** Provided passage follows **

Only four years ago, it was a challenge for Brett Hall to get out of bed, let alone leave his home.
The then 16-year-old had trouble making friends, lacked the confidence to go out, and was often anxious, lonely and isolated.
Brett was living with a new diagnosis of autism spectrum disorder (ASD) and significant anxiety due to gender dysphoria – the distress caused by a mismatch between his biological sex and his gender identity.
“I was often lonely, I didn’t have friends, it was very hard for me at school, I was dealing with a lot with gender dysphoria,” said Brett, 20, a trans man of Kingswood, South Australia.
But today, thanks to his own determination, his caring family and a range of supports funded through the NDIS, Brett has a new circle of friends, is out and about in his community, and is feeling more positive about his identity, his life and his future.
“The NDIS has been really good for me, it’s put me in touch with people who have helped expand my social skills and confidence in myself,” he said.

** End of Provided passage **
** Given information follows **

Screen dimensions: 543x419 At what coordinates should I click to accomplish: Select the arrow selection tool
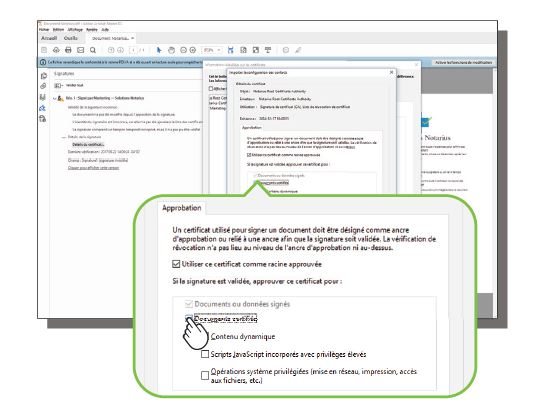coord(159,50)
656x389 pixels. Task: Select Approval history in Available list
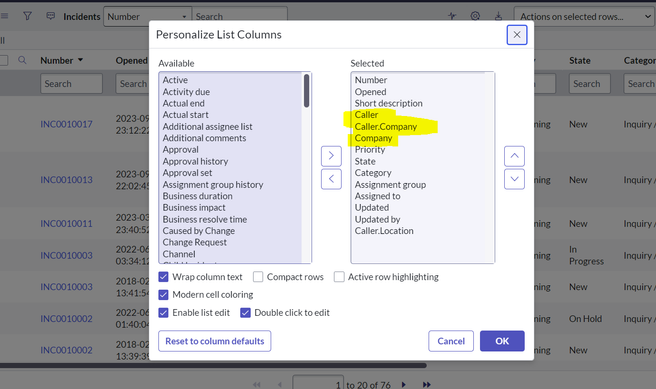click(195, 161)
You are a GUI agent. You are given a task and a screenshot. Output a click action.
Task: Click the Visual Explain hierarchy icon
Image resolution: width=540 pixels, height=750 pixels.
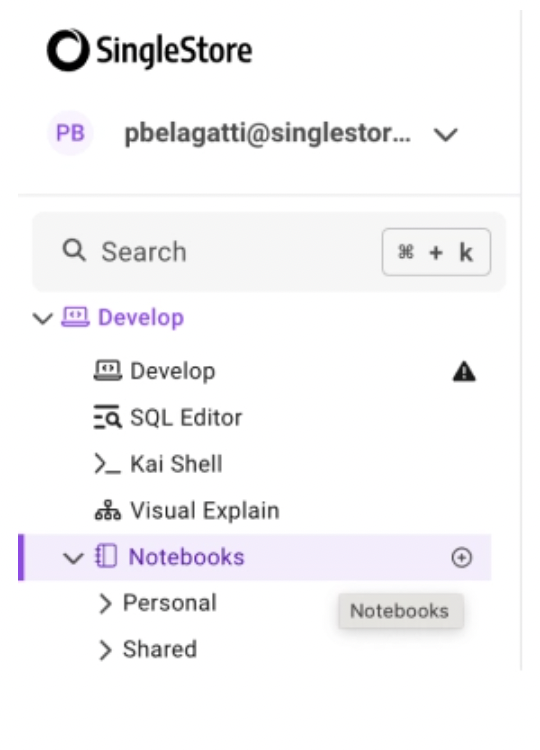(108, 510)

** End of Given information **
** Given information follows **

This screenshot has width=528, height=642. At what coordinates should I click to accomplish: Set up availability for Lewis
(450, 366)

** End of Given information **

#### Things to do
1. Answer these questions about the Brett Hall passage:
(a) How old was Brett four years ago?
(b) Where does Brett live?
(c) What does Brett say the NDIS has put him in touch with?
2. Reproduce the Brett Hall passage from "Brett was living" up to and including "his gender identity.".
Draw only on the Brett Hall passage, not on the data.

#### Answers to this exercise
1.
(a) He was 16.
(b) Kingswood, South Australia.
(c) People who have helped expand his social skills and his confidence in himself.

2.
Brett was living with a new diagnosis of autism spectrum disorder (ASD) and significant anxiety due to gender dysphoria – the distress caused by a mismatch between his biological sex and his gender identity.